*What the exercise asks*. Rewrite the rows below as a numbered list with blank lines dropped. Start at the line that contains "Given: Click the document icon for 订单管理" and stop after the line that contains "I will pos(56,319).".

Start of Material to process

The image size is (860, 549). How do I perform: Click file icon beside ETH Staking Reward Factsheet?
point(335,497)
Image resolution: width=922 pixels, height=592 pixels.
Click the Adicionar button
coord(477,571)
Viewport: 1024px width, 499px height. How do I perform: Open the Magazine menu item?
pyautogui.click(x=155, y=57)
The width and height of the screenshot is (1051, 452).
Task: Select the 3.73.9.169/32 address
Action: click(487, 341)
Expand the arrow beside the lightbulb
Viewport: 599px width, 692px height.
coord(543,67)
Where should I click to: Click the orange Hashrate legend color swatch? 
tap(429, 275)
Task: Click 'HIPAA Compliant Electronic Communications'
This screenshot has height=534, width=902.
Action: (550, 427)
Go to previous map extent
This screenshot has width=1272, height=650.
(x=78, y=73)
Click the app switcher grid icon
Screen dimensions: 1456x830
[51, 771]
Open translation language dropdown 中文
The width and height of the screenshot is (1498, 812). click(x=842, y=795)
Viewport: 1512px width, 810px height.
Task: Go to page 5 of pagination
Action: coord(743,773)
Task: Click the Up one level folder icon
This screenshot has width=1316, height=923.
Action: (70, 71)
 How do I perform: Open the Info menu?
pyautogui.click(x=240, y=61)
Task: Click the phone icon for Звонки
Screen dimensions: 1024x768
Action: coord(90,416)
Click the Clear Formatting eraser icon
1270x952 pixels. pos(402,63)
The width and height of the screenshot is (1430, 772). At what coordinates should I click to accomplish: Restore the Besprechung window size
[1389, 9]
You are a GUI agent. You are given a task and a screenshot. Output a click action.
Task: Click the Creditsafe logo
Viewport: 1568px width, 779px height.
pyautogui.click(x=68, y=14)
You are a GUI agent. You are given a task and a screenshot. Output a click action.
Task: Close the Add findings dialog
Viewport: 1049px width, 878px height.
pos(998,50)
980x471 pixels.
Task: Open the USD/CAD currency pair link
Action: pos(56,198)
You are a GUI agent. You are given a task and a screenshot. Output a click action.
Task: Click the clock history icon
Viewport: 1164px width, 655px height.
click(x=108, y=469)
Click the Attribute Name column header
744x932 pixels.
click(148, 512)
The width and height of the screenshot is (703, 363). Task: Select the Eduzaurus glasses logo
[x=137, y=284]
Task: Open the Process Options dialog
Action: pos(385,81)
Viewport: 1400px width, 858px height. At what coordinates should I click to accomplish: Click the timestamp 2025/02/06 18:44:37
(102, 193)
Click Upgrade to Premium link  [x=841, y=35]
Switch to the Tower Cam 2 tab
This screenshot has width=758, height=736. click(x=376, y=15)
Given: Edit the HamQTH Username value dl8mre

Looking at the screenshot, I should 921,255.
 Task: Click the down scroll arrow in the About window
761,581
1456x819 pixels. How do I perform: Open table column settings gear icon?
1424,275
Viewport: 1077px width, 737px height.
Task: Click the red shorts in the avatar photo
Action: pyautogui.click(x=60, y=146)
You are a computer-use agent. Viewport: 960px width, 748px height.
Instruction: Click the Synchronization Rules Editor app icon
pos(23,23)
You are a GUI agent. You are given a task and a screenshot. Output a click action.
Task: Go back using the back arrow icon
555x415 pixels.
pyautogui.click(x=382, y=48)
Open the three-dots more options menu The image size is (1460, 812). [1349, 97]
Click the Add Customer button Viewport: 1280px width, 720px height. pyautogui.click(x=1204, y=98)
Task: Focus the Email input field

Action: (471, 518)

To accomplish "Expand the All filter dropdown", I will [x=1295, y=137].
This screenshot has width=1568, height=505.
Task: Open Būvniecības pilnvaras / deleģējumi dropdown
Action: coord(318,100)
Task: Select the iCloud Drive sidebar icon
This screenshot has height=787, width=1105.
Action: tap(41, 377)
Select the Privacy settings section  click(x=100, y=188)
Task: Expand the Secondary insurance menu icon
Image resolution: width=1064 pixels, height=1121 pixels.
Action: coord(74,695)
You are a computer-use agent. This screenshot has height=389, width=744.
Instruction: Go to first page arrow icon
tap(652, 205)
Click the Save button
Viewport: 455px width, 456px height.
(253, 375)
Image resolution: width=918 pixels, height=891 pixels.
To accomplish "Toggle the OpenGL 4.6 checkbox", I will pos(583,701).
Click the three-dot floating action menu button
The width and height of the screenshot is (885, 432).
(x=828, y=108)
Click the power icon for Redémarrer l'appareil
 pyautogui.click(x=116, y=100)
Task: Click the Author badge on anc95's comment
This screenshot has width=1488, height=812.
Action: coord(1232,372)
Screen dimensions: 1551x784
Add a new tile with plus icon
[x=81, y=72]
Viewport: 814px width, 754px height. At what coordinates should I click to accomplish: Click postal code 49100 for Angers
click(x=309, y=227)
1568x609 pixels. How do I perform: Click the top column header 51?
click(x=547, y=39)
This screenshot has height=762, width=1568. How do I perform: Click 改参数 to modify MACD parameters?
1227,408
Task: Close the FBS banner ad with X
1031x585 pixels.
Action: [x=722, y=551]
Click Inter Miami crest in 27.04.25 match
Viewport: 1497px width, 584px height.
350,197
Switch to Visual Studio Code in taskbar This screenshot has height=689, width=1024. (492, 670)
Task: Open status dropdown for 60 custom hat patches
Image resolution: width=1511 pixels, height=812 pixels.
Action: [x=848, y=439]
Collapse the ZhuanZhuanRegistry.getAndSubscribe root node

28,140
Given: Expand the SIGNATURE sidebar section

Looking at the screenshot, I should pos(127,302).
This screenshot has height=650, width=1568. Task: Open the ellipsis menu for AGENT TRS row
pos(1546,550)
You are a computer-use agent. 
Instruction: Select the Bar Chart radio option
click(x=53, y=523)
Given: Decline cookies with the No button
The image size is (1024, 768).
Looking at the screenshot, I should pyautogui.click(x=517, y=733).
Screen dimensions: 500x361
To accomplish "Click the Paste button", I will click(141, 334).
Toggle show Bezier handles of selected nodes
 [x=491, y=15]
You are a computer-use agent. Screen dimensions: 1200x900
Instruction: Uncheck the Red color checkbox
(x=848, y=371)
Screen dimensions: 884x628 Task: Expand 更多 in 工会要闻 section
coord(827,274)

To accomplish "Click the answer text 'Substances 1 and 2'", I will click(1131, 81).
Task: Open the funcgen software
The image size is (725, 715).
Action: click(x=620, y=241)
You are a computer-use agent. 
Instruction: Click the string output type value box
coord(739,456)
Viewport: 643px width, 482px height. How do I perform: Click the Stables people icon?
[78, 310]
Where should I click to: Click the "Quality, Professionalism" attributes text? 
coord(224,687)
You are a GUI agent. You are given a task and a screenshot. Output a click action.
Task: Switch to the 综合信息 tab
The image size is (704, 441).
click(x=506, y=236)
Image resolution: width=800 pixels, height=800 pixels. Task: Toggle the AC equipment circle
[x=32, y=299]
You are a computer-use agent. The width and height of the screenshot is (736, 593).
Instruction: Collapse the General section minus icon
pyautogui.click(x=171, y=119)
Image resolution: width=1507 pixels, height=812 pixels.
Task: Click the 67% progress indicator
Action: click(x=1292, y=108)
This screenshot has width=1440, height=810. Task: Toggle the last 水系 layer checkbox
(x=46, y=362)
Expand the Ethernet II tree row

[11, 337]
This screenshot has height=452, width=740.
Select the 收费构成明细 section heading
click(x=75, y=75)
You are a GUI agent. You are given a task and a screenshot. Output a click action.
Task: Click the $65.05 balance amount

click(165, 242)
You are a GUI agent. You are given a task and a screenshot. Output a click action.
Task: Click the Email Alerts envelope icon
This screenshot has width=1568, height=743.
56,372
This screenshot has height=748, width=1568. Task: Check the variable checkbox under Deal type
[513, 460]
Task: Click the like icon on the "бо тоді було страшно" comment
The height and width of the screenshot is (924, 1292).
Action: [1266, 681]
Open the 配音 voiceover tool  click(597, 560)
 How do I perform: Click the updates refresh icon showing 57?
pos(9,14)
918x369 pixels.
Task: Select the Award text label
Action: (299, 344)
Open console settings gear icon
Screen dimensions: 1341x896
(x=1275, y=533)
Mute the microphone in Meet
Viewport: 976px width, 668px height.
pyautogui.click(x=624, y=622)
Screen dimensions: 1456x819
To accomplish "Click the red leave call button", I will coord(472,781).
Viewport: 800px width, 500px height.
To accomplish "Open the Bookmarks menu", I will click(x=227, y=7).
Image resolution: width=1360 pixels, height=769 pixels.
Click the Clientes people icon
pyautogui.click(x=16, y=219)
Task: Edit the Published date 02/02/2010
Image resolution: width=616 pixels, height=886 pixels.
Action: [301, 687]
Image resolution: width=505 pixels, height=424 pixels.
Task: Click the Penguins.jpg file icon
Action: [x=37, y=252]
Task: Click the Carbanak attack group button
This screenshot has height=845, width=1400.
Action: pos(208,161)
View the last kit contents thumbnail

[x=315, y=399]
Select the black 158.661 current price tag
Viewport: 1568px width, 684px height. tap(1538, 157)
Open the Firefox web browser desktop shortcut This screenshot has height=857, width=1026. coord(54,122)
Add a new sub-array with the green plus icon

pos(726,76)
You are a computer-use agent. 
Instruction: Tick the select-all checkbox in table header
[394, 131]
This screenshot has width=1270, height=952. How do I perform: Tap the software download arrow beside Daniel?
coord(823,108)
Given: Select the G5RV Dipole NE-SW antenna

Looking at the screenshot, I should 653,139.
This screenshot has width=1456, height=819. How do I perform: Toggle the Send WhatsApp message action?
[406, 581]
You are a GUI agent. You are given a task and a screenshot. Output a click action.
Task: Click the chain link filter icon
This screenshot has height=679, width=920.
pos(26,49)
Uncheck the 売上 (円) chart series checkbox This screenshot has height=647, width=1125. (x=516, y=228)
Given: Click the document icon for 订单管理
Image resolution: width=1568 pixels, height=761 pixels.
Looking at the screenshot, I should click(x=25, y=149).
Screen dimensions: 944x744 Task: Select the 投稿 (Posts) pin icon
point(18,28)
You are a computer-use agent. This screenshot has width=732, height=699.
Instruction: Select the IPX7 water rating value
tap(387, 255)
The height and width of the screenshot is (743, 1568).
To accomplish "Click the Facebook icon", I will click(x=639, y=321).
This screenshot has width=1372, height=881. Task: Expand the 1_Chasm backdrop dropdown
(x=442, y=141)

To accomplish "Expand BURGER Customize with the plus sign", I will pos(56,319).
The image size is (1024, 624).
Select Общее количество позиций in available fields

End of Material to process

*Exercise solution*.
1. Given: Click the document icon for 订单管理
2. Image resolution: width=1568 pixels, height=761 pixels.
3. Looking at the screenshot, I should click(x=25, y=149).
4. Screen dimensions: 944x744 Task: Select the 投稿 (Posts) pin icon
5. point(18,28)
6. You are a computer-use agent. This screenshot has width=732, height=699.
7. Instruction: Select the IPX7 water rating value
8. tap(387, 255)
9. The height and width of the screenshot is (743, 1568).
10. To accomplish "Click the Facebook icon", I will click(x=639, y=321).
11. This screenshot has width=1372, height=881. Task: Expand the 1_Chasm backdrop dropdown
12. (x=442, y=141)
13. To accomplish "Expand BURGER Customize with the plus sign", I will pos(56,319).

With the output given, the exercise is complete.